Martha Ann Cassell Thompson was the second child of Albert Cassell, an architect, and Ann Mason Cassell, a Baltimore public school teacher. She attended James Monroe Elementary School, Garnett Patterson and Banneker Junior School, and Dunbar High School, graduating as class valedictorian in 1943.

Along with her siblings Charles Cassell and Alberta Jeannette Cassell, Martha was encouraged by their father Albert Cassell to attend Cornell University College of Architecture, Art, and Planning for graduate work. She attained a Bachelor of Science in architecture from Cornell University's School of Architecture in 1947 or 1948. She and her sister Alberta Jeannette Cassell were the first two African American women to graduate with a bachelor of architecture from the university.

== Career ==
Thompson, from 1949 to 1951, worked for an architectural firm in St. Louis. After which, she worked with architect Philip Hurbert Frohman (1887-1972) at the firm Frohman, Robb, & Little in the District of Columbia. There, given her expertise on Gothic architecture, she became the chief restoration architect for the Cathedral of St. Peter and Paul (originally designed by Bodley & Vaughn), later known as the Washington National Cathedral. She was also one of the only women architects on the team responsible for the completion of the project. She worked on the project from 1959 to 1968.

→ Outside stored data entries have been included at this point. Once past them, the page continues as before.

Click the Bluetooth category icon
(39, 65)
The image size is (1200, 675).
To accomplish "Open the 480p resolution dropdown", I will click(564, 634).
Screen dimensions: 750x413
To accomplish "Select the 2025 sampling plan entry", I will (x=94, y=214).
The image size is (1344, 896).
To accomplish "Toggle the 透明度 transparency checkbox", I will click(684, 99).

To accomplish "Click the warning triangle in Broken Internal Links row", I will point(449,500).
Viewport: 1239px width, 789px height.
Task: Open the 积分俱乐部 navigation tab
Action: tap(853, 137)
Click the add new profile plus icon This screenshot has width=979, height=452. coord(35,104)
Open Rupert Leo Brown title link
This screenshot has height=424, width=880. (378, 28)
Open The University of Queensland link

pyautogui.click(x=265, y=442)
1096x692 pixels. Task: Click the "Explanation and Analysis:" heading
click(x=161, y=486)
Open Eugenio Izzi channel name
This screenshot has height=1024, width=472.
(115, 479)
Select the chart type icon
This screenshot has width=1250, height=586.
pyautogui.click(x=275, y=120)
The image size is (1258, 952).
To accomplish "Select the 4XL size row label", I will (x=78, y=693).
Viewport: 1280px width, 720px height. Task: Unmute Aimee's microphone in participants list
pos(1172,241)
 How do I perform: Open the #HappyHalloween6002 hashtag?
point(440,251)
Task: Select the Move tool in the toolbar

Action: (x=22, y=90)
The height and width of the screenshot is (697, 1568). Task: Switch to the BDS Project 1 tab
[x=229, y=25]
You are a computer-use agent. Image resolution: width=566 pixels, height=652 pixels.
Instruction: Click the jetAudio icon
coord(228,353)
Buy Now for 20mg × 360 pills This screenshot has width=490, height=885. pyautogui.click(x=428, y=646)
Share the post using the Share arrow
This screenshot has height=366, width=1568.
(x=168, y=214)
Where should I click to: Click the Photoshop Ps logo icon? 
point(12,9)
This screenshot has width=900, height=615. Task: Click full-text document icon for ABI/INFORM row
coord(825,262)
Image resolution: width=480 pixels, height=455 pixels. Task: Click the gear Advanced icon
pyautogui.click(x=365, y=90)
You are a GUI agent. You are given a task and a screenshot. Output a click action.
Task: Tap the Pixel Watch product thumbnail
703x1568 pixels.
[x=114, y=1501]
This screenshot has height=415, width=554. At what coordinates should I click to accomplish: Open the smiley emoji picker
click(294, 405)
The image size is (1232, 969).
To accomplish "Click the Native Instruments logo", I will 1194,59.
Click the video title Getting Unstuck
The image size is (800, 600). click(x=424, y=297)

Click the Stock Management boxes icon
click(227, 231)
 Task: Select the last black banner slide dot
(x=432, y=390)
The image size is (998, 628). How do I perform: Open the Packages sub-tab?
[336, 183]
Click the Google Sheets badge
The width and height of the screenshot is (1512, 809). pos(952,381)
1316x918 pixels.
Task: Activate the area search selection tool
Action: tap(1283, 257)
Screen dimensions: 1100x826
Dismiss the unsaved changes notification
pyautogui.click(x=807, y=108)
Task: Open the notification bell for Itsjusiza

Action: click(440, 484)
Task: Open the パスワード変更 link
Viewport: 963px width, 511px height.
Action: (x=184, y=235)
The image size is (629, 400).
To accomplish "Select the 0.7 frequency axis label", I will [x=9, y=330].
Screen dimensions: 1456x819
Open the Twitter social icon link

Martha Cassell Thompson was also a skilled pianist, and organized the Social Services Committee for the YWCA.

== Personal life ==
In 1948 Martha Cassell married Dr. Victor Thompson, who was a medical student at Meharry Medical College. They had one child, Karen Thompson, in 1949, who trained at Illinois Institute of Technology and became the third generation of architects. Martha Cassell Thompson died in 1968, and is buried at the Lincoln Memorial Cemetery, Suitland, Maryland.